The Bosch dataset is very large: 6,000+ seconds is what a user should expect to spend training using the fastest available machine learning libraries at that time.

Big Data software (Hadoop / Spark etc.) is not what will save you from longer runtimes, what matters here are the algorithm and the performance optimizations. xgboost Exact can be viewed as approximately 10 times faster than R’s gbm and scikit-learn Gradient Boosting.

The Bosch dataset is very large for machine learning

As we directly look at the runtimes, we can find a large runtime slash when increasing the number of threads, between respectively:

  • Roaming CPU: 6,255.4s (1 thread) to 263.7s (22.7x faster)
  • Pinned CPU: 6,487.5s (1 thread) to 266.3s (23.4x faster)
xgboost literally takes forever to learn

xgboost seems to scale very well when adding more and more threads. We are going to qualify whether it scales very well or not in a more appropriate chart.

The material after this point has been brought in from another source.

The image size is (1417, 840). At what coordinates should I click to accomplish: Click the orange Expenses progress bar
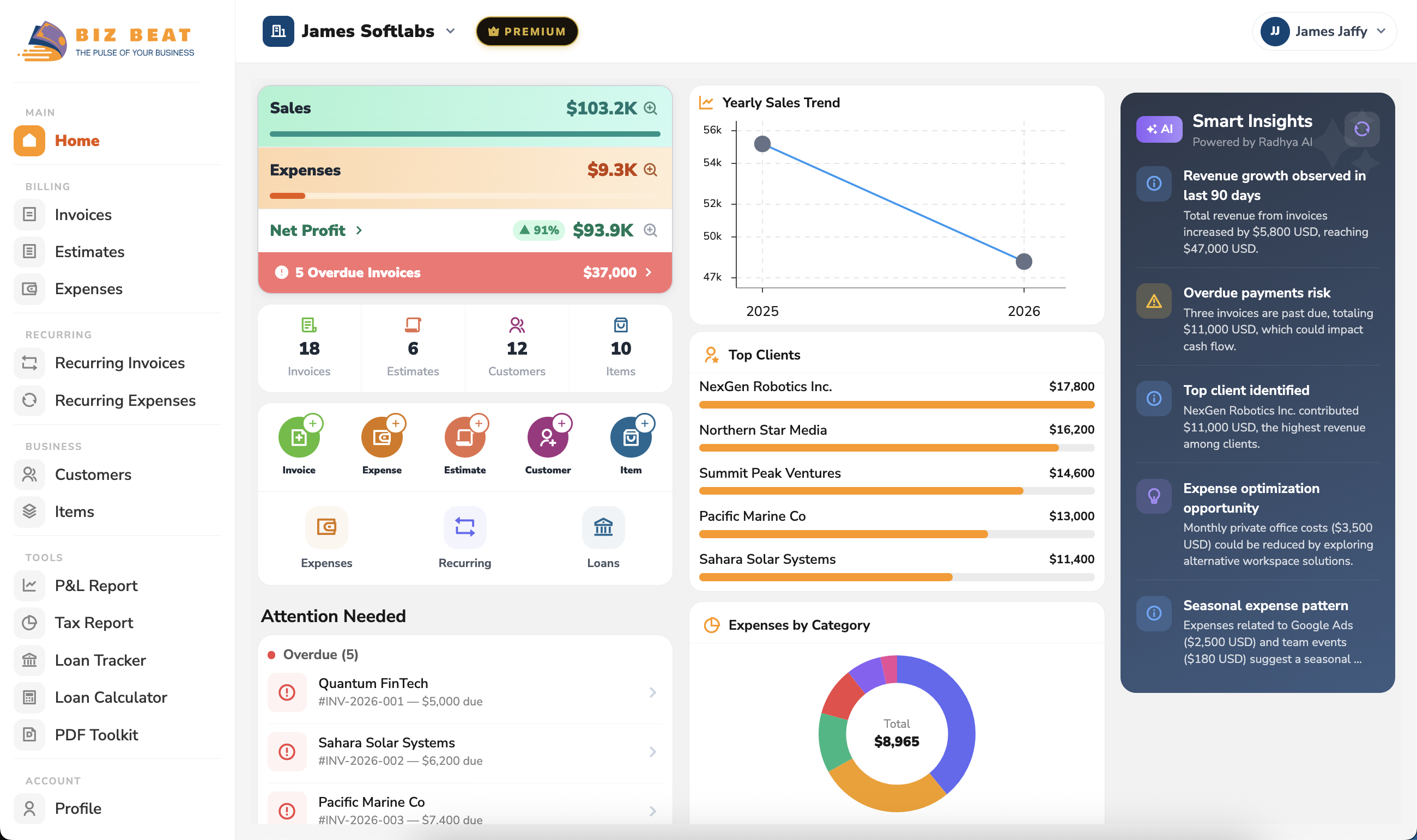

An ample reminder of the evolution between xgboost Exact and xgboost Fast histogram can be visualized below:

Approximately 8 threads and 120 seconds?!

With the histogram technique available first on LightGBM, xgboost Fast Histogram allows to slash the training time from 260 seconds (using a monster 56 threads) to 120 seconds (using a mere 8 threads only): a 117% performance increase for a similar model performance and using 7 times less computing power seems the best of the world!

LightGBM takes the crown of speed

LightGBM, the direct “concurrent” to xgboost, is significantly faster and drops the computation time from 120 seconds to 55 seconds for the same number of threads: a 118% performance increase.


xgboost Exact efficiency curve

So far we did some talk about the history of xgboost until we arrived to LightGBM. Let’s look at the computing efficiency of xgboost when scaling to more threads:

Ideally, we should have more than 28x efficiency using 56 threads

We can notice the following:

  • Not only xgboost Exact scales very well (over 2800% efficiency at 56 threads against a single thread)
  • But xgboost Exact still benefit a lot from hyperthreading (from threads 15 to 28, and 43 to 56, the efficiency keeps increasing)
  • And xgboost still manage to scale properly when NUMA issues arise (we are using a Dual Xeon, therefore managing memory improperly causes slowdowns)

We can’t say this is true for every situation, but this chart shows how well xgboost Exact is scaling when using it on large datasets.

We are counting in hours for a single thread, and in days for R’s gbm and Python’s scikit-learn.

Conclusion

xgboost Exact scales very well: this is a good example of a very well made program, tailored to scale on servers. Although xgboost is a sequential algorithm (Gradient Boosting is sequential, not parallel by nature), it still runs extremely fast when throwing more and more threads.

Recent advancements (throughout the last 4 years) slashed the training time from 100,000+ seconds to 50 seconds (2,000x, “two thousand” performance improvement) thanks to the following:

  • Parallelization / multithreading of the sequential task of Gradient Boosting
  • Code/Cache optimization of xgboost
  • Histogram/sketching idea of LightGBM

While in addition, improving then maintaining the high performance of the original machine learning algorithms. And also providing a proper and stable way to the industrialization of the algorithms (H2O still excels at this task).

The next part, if possible, will test LightGBM on dense data, as outlined here in GitHub.